Barriers to Enrollment
During the first year of the program, 462 unique veterans were hospitalized on the unit, and 418 (90%) were considered for enrollment in the caring contacts programs (because the primary screening occurred only 2 days per week and some veterans were missed). After the primary screening by the program coordinator, 90 veterans (22% of all veterans considered) were not further assessed for eligibility because of the unavailability of inpatient providers to conduct the secondary screening. Of those who were fully screened, 163 veterans (39% of all veterans considered) were ineligible for the intervention; the most common reasons for ineligibility were homelessness or housing instability (19%, N=61 of 328), enrollment in the REACH VET caring contacts program (13%, N=43 of 328), and behavioral flags (7%, N=23 of 328). Ultimately, 135 veterans (of 165 invited, 82%) opted in and were enrolled. As of March 4, 2022, 833 letters were sent to enrolled veterans. Caring contacts were discontinued for 13 veterans (10% of those enrolled); the most common reason for discontinuation was an invalid address (39%, N=5).
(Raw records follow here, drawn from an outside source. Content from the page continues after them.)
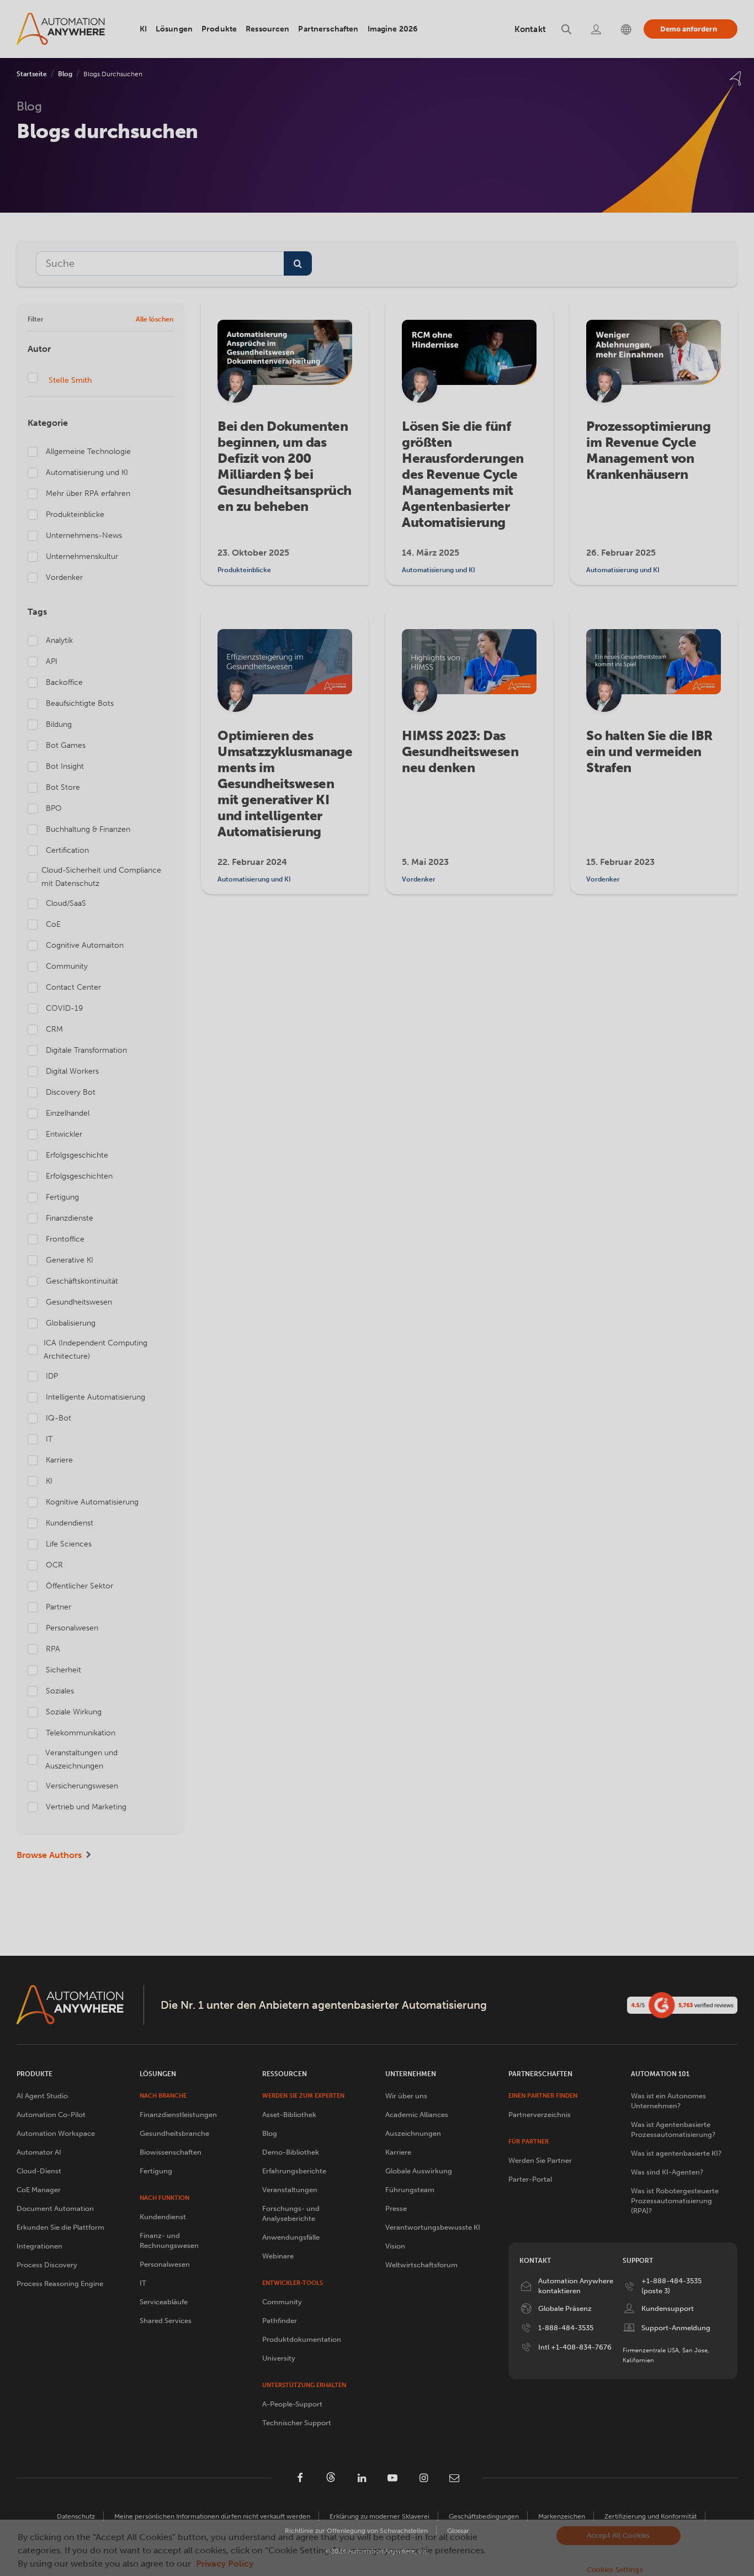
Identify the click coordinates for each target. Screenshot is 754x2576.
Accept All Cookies (618, 2535)
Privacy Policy (224, 2563)
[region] (377, 2548)
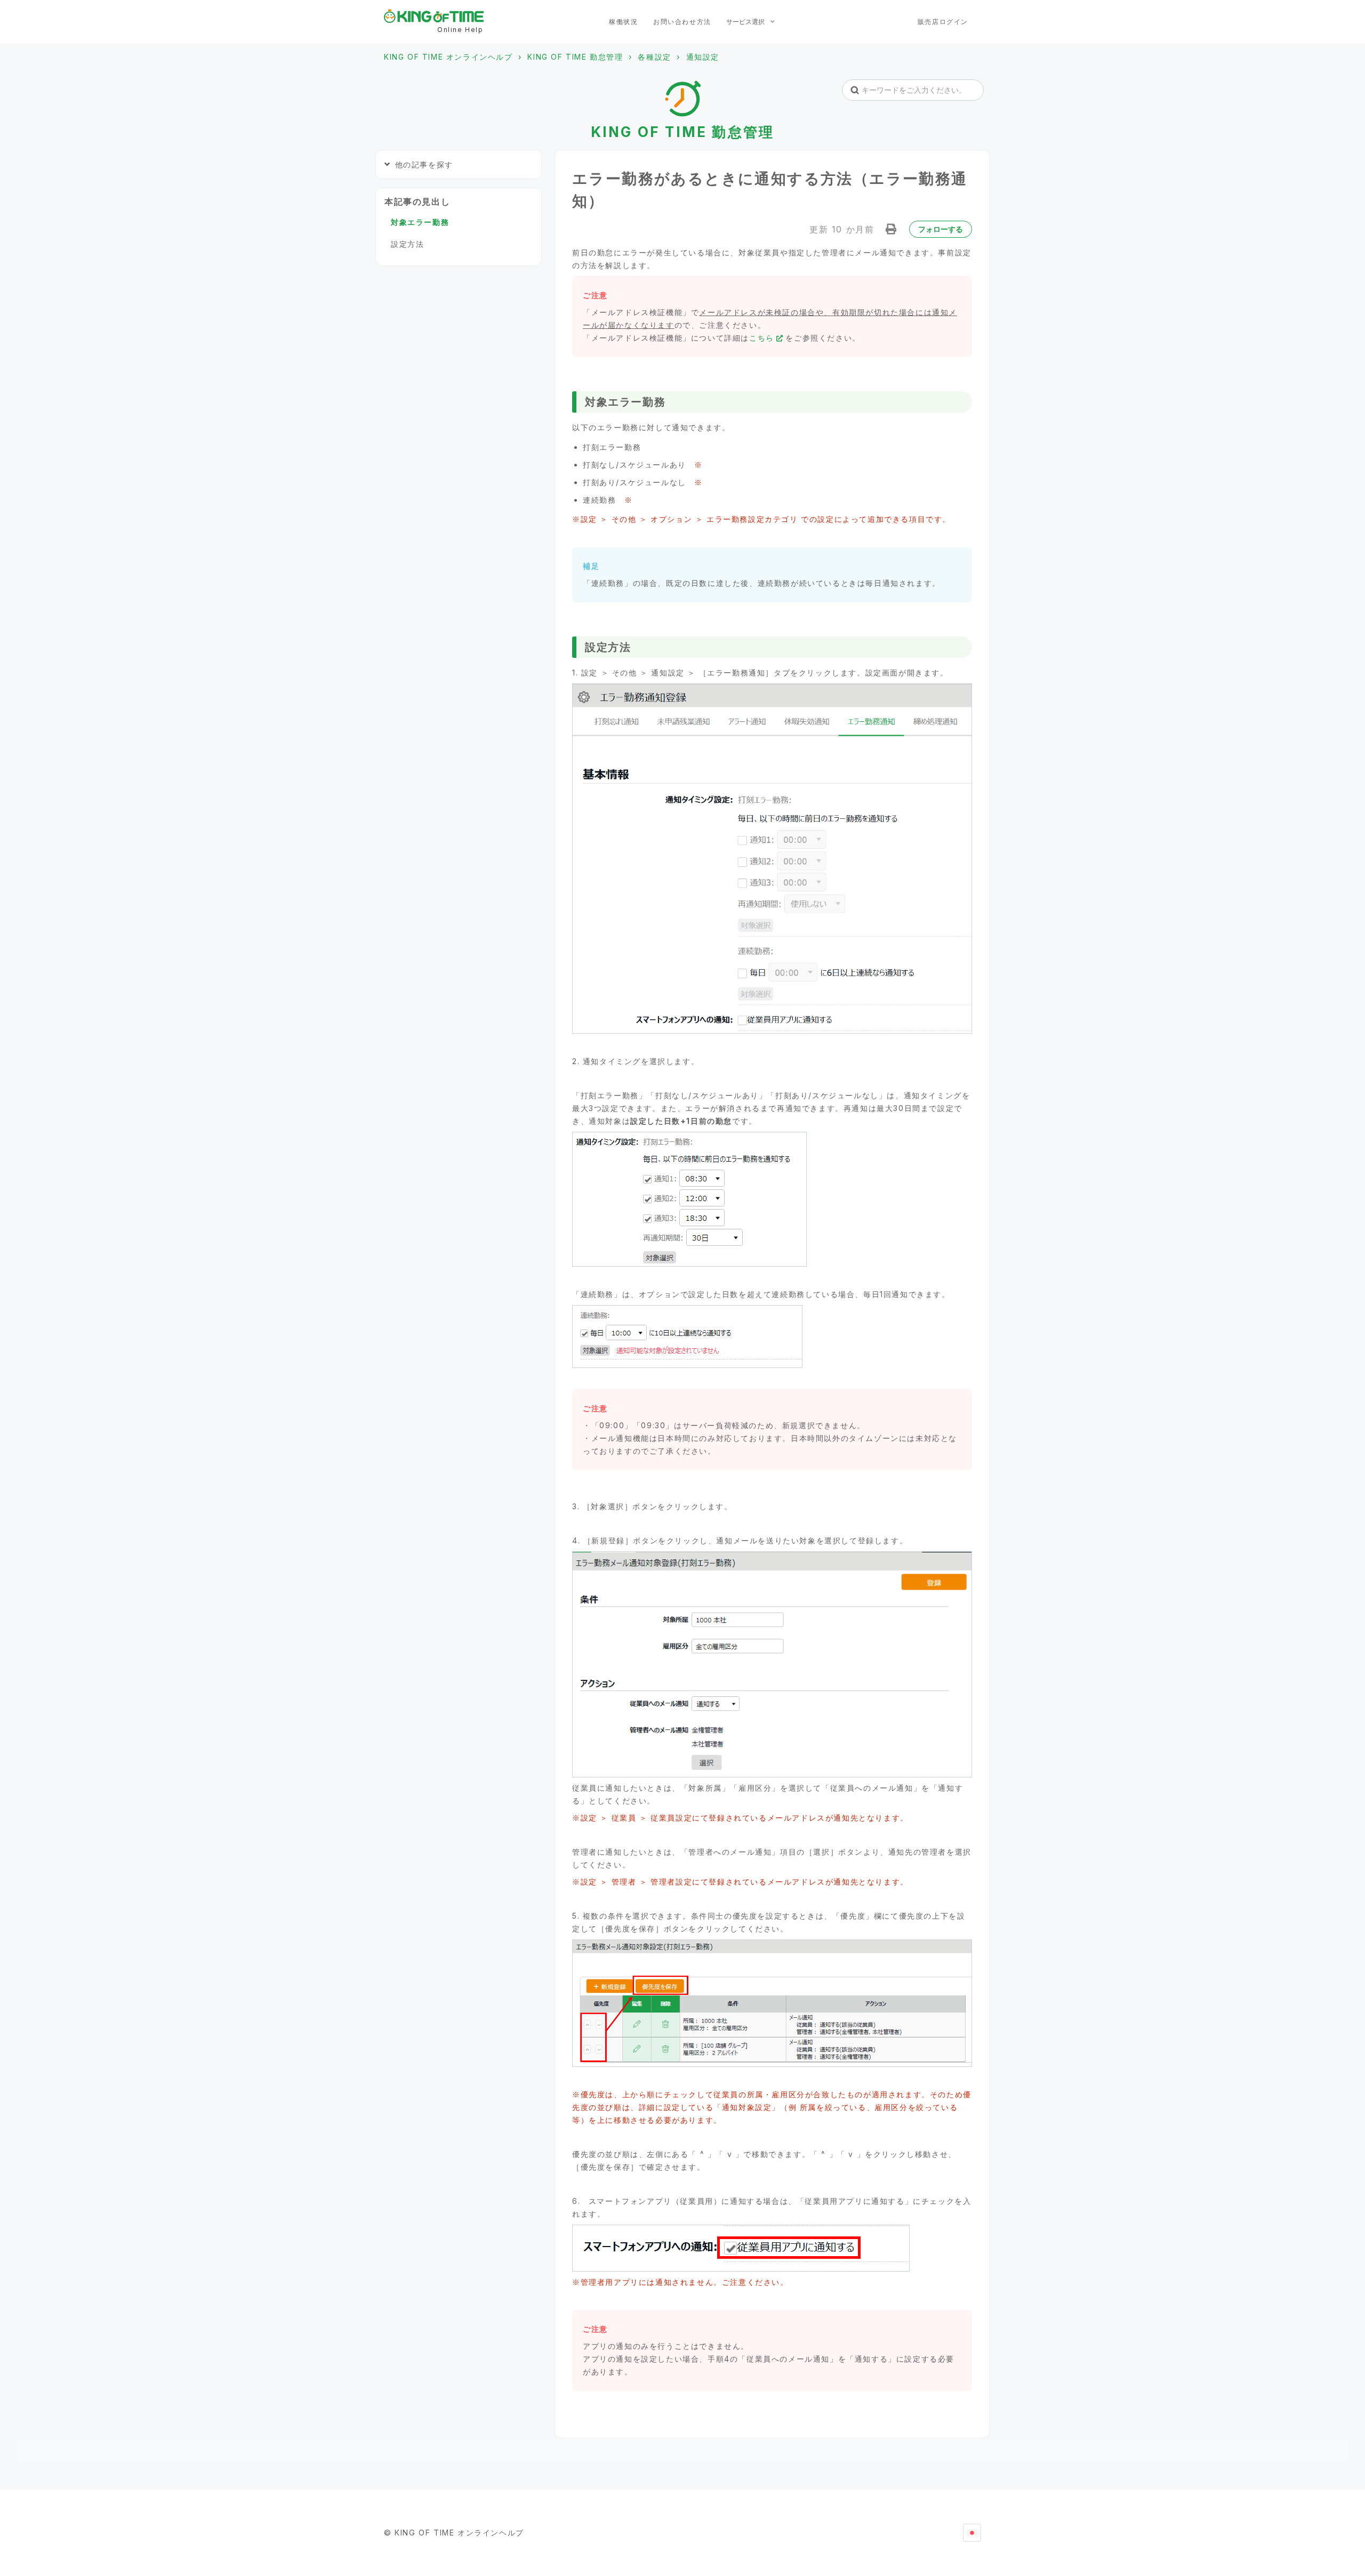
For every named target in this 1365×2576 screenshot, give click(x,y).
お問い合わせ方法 (682, 22)
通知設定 (702, 56)
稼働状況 (623, 22)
Opportunities to Improve the Reach of the Intervention
QI methods often result in opportunities for data-driven procedural refinements in clinical settings such as a busy psychiatric inpatient unit. Because only 29% (N=135 of 462) of hospitalized veterans were enrolled, we note opportunities to improve reach in the next phase of the development of the caring contacts program. Consistent with the plan, do, check, act cycle, potential improvements that could be tested in additional brief QI cycles include the following.
First, the primary screen by the coordinator was intended to save time for busy clinicians, but it limited the enrollment window to 2 days per week (so about 10% of veterans were missed). Additional resources could be used to increase enrollment days, or the primary screen could be eliminated.
Second, 22% (N=90) of all veterans considered for the intervention were lost because inpatient providers were too busy for the secondary screen. Other resources could also be added to the program so that inpatient providers are not needed to conduct the enrollment procedures. Alternatively, steps could be incorporated into routine business processes (e.g., use of a checklist during morning rounds).
Third, most caring contacts interventions do not require patients to opt in, and the preliminary QI data indicated very high acceptance of the intervention among veterans; the caring contacts cards could therefore be sent to all eligible veterans.
Fourth, exclusion criteria could be simplified. For example, the content of the intervention could be changed so that it would not be very similar to REACH VET. Veterans identified for REACH VET could then be enrolled also in the new inpatient program, especially if evidence accumulates to indicate that receiving multiple friendly letters does not dilute their effectiveness.
Fifth, additional problem solving may improve reach. For example, an address is required for this intervention, and many homeless veterans have only temporary addresses. Our inpatient unit may be able to partner with VA homelessness programs to obtain shelter addresses or similar temporary addresses. We did find that problem solving any issues with addresses was helpful; 13 caring contacts letters were returned to our hospital, of which 10 were resent after the program coordinator identified a new address. Alternative delivery methods could also be considered for homeless veterans in the future (e.g., text messages).
Acceptability of Signatory Options
Initially, when the program launched, each veteran who opted into the program was asked to identify a preferred inpatient clinician from whom they would like to receive caring contacts. After 17 veterans were enrolled, 14 stated that they did not have any preference. For the three veterans who named a preferred clinician, all the clinicians worked in other areas of the hospital (i.e., did not work on the inpatient unit). In addition, three of nine clinicians from the unit preferred a generic signatory that referred to the unit staff. Furthermore, only two of the nine clinician signatories agreed to listing their direct phone number on the cards (rather than a general clinical contact number). On the basis of these results, a general signatory (7 West Care Team) and a general contact number were used for all cards.
Overlap With Other Caring Contacts Programs
In total, 73% of veterans who enrolled in the inpatient program were also enrolled in at least one other program (
Table 1). Specifically, 68 veterans (50%) were also enrolled in the VCL caring contacts program, which had the highest degree of enrollment overlap among the programs.
The potential advantages and disadvantages associated with delivering multiple versions of caring contacts are unknown. Receiving numerous cards could diminish the intervention’s effect or could have counterproductive effects on the mechanisms of interest (e.g., caring connections). We examined 31 veterans who would have received at least one VCL card by the time they were asked to consider the inpatient caring contacts program; 28 of 31 veterans (90%) who presumably already received at least one VCL card still elected to opt into the inpatient program.